Pour la ville et les organisateurs, c’est la dernière ligne droite. Début des festivités demain soir, pour une conclusion à minuit dans un somptueux espace vert. Après cela, le public eschois aura droit à un «break» de cinq mois, qui ne sera pas de tout repos pour la municipalité. «En 2022, c’est une autre Nuit de la culture qui va naître : il n’y en aura pas une, mais cinq, conclut Loïc Clairet. Pour cet évènement, 2022 sera un nouveau moment d’expérimentation, où l’on va rechercher, innover, mettre en place des évènements qui seront constitutifs de l’après-capitale.» Car en 2023, la manifestation reviendra, bien sûr, mais sous une nouvelle forme. «L’année culturelle sera passée par là. La ville va changer, son approche de la culture aussi. Pour l’avoir déjà vécu dans d’autres villes capitales européennes de la culture, j’en suis convaincu.» La surprise reste entière.
Nuit de la culture, Demain, de 18 h à minuit.
Ellergronn – Esch-sur-Alzette.
Esch est une ville verte méconnue
En 2022, c’est une autre Nuit de la Culture qui va naître : il n’y en aura pas une, mais cinq
Esch 2022 devant, covid derrière
Le covid est encore au cœur de bien des discussions, même avec un protocole sanitaire qui autorise désormais les grandes manifestations comme la Nuit de la culture, où les règlementations liées à la santé sont bien rodées. Mais Loïc Clairet, lui, se dit «fatigué d’en parler». Parce qu’avec la précédente édition, puis avant le début de l’été avec les Francofolies, il en a bavé. Son seul doute repose sur «la venue d’un public plus lointain», pas forcément au fait du régime Covid Check ou craignant encore de passer des frontières, et son unique crainte serait «qu’un cas de covid se déclare parmi l’un des artistes, auquel cas, c’est toute une compagnie que l’on perdrait». Pour tout le reste, le directeur est confiant : artistes et membres de l’organisation suivent tous le protocole à la lettre, «tout le monde va bien» et le succès est promis à cette nouvelle édition.
Quant à la programmation, elle a été moins casse-tête que celles qui ont été mises en place pour les différents évènements culturels depuis le début de la pandémie. Les artistes étrangers n’ont, par exemple, eu «aucune difficulté» pour se rendre au Luxembourg. «Ça fait un an que l’on se prépare à cela, indique Loïc Clairet. Dès le début, notre programmation a pris en compte l’élément sanitaire : on a un peu plus d’installations et un peu moins de spectacle vivant.

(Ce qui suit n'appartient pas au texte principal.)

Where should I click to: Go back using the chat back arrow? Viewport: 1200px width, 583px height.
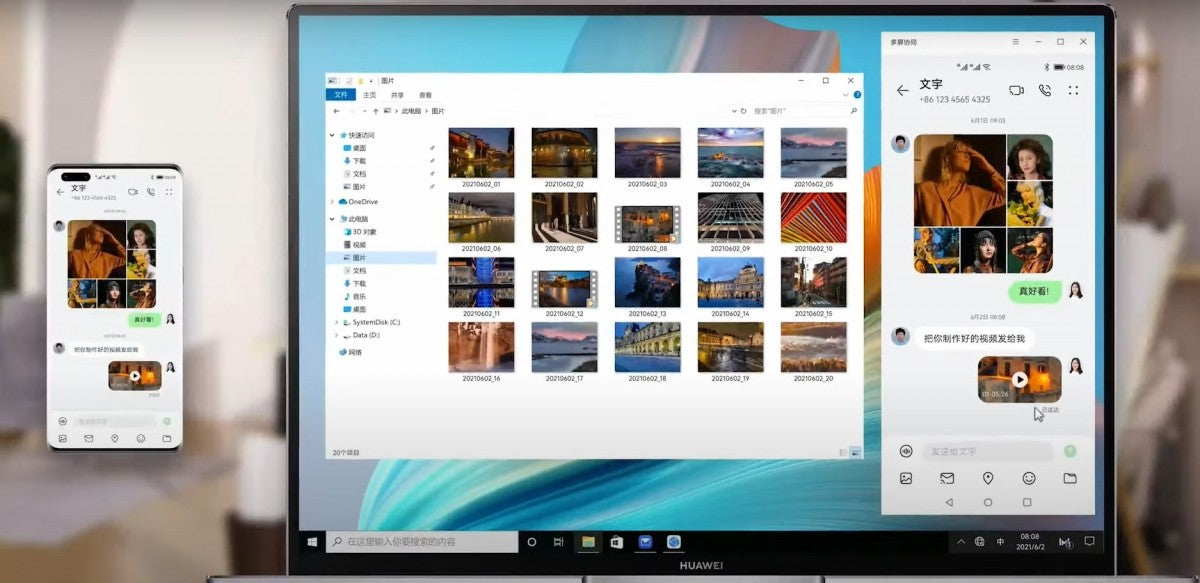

En tout cas, on a combiné les deux et pensé les espaces selon les rassemblements prévus, pour installer des jauges ou avoir des espaces de liberté.» Le défi du travail dans l’urgence sanitaire ayant été réussi haut la main, la ville est prête pour 2022! Seul changement encore d’actualité, «on travaille plus souvent avec le ministère de la Santé qu’avec celui de la Culture. Mais échanger avec des médecins, c’est aussi très intéressant».